As Snowden, who worked with Booz Allen Hamilton, where he obtained the documents he leaked about the growing power of the surveillance state said in a recent interview about the danger represented by private sector contractors, “…everything else — building the system of mass surveillance, installing it, applying it, using it to gather or search through all this information that’s already been collected to build perfect histories of private lives — all of these things are fair game and are done routinely, every day, right now, by people who are not formally government employees. That’s how the system works, and that’s what a contractor is.”
The privatization of intelligence work that Snowden was talking about also takes other forms, as those following the case of Julian Assange, himself not technically a whistle-blower but a publisher, learned after he was stripped of his asylum due to changed political circumstances in the country hosting him and was unceremoniously removed from the Ecuadorian embassy in London in April.
While Assange sits in Belmarsh prison awaiting extradition to the United States where he could face over 150 years in prison, an investigation is underway in Spain looking at a private intelligence firm, Undercover Global, which is believed to have spied on the publisher for the CIA during his time in the embassy.
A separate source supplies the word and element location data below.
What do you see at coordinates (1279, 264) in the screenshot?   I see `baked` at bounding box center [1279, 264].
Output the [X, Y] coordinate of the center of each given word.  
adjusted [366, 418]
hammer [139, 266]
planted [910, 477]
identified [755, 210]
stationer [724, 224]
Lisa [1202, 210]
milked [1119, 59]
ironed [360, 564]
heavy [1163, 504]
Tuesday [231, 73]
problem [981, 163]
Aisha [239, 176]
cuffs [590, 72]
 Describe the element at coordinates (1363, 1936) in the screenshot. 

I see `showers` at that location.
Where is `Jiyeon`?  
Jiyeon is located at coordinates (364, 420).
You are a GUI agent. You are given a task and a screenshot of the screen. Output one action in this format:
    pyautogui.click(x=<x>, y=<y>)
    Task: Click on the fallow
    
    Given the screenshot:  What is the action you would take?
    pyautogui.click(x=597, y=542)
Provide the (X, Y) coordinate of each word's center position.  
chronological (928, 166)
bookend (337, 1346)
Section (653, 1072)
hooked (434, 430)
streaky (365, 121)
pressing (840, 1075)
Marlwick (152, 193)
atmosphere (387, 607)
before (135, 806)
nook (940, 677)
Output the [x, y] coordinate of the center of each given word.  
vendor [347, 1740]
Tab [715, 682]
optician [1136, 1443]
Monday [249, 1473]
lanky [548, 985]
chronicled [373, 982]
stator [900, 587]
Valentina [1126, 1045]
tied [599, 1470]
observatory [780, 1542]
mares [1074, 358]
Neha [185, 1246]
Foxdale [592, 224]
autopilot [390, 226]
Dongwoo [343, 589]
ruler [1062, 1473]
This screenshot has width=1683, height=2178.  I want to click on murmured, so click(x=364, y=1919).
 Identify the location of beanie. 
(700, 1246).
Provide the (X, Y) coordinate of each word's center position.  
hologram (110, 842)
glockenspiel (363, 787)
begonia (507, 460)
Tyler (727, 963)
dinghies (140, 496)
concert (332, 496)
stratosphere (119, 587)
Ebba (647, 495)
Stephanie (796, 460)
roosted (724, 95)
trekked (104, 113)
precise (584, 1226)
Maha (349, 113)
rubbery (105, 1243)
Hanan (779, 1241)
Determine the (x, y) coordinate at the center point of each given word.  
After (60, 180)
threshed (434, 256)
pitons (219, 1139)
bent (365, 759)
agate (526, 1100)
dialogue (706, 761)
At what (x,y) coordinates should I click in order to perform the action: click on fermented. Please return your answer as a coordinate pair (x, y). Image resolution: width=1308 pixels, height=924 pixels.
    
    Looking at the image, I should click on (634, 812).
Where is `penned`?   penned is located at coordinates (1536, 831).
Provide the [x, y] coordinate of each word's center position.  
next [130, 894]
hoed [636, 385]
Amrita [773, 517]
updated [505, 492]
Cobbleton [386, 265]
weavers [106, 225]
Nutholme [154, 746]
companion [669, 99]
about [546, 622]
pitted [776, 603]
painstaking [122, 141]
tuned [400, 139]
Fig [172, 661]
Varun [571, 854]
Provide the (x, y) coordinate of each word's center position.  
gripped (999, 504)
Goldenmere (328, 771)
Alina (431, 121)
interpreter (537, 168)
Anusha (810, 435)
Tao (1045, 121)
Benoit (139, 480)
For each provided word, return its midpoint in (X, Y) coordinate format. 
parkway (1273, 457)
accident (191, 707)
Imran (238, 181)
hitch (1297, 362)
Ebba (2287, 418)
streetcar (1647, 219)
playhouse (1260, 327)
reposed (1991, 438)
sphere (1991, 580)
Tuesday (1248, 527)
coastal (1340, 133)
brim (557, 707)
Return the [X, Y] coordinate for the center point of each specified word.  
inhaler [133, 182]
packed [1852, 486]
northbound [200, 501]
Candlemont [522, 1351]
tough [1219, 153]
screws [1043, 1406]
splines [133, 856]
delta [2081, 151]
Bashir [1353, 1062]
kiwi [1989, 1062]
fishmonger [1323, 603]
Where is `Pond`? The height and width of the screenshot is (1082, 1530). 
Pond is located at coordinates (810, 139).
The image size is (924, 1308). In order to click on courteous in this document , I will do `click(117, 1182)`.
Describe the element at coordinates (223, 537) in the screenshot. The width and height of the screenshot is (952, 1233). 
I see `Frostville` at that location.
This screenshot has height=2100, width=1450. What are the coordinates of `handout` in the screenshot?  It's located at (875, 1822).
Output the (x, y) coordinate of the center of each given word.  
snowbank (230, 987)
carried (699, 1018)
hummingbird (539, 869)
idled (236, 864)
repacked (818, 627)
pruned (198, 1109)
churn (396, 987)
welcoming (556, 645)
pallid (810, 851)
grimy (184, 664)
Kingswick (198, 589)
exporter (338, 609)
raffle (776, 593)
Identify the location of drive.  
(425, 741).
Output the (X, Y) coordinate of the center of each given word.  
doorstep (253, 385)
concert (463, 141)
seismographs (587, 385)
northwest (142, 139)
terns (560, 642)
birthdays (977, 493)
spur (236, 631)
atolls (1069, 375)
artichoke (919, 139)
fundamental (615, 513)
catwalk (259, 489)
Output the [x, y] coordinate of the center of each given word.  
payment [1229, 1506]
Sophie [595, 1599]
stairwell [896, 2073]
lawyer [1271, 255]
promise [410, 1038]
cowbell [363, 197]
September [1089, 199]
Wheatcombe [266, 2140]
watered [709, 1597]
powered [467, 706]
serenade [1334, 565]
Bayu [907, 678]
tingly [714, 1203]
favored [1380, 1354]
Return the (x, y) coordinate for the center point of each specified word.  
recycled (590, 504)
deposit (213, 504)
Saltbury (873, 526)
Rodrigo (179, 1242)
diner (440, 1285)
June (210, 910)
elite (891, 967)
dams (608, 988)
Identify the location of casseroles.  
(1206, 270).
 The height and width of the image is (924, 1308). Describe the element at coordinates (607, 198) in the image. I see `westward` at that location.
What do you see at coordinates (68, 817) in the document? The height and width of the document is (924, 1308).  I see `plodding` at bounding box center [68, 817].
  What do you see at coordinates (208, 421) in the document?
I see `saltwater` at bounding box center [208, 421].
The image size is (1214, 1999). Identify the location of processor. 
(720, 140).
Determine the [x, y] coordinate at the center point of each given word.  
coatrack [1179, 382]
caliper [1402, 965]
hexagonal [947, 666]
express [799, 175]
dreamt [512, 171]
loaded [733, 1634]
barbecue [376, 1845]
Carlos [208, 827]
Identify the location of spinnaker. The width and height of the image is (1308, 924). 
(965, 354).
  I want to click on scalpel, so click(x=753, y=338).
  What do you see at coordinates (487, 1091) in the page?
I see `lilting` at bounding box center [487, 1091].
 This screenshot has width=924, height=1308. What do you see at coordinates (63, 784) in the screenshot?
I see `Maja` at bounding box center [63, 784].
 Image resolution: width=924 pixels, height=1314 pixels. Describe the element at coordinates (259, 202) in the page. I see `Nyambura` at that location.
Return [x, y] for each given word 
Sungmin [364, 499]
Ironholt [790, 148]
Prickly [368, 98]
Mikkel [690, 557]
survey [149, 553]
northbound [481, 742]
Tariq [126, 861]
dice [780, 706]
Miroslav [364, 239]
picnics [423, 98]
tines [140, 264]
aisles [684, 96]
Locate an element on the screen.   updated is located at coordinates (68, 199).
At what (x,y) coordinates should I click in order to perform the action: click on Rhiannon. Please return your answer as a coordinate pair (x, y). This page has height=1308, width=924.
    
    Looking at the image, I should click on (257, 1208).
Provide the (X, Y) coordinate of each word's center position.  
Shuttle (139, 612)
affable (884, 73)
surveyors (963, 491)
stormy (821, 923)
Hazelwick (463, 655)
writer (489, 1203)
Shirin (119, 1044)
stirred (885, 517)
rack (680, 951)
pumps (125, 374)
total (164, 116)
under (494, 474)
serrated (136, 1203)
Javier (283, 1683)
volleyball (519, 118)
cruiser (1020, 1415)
As reported by the Spanish daily El Pais, we know that Americans, presumably members of the intelligence community, had access to a server collecting both audio and video of Assange and his visitors. This included meetings with his lawyers.
The server, part of an investigation now being undertaken by the Spain’s National Court, was the property Undercover Global, contracted to provide security at the embassy but also seemingly doing some paid intelligence gathering of its own.
Aside from some reliable alternative media outlets, North American media have chosen to ignore this somewhat chilling story, much as they ignore the years long plight of Assange, an Australian citizen abandoned by his government, who is said to be suffering worrying physical and mental impacts from his long isolation at the Ecuadoran embassy in London and now in a British prison.
Although Assange earned the hatred of many establishment Democrats and their media allies, the injustices still being endured by him and the charges he is likely to face in the U.S. if he’s extradited are the result of leaks provided to him and Wikileaks by Chelsea Manning. Manning spent 7 years in prison for her act of courage in releasing diplomatic documents that some commentators credit for spurring on the Arab Spring in 2012, before she was pardoned by former President Obama on May 17th, 2017.
Rather than being allowed to move on with her life, Manning was called to testify before a federal grand jury investigating possible charges against Assange this year and jailed twice for bravely refusing to do so.
During the first incarceration, as reported by Out.com, “She spent 28 out of her first 63 days in prison segregated in a cell smaller than a horse stable, with no windows or outside contact for up to 22 hours a day.”
After being released in early May, she was returned to jail without charges a week later for for refusing to testify before a second Grand Jury. She also faces fines of $500 dollars a day for her first 30 days and $1000 dollars a day per day after 60 until she either relents or when the Grand Jury expires sometime later this month.
These three whistle-blowers are as brave as any of those now exposing Trump’s pressure tactics on foreign governments but receive persecution rather than the praise they deserve. Until Assange, Manning and Snowden are given similar coverage to these new whistle-blowers, we probably shouldn’t trust the U.S. mainstream media’s newfound love of those who reveal the crimes and incompetence of the powerful.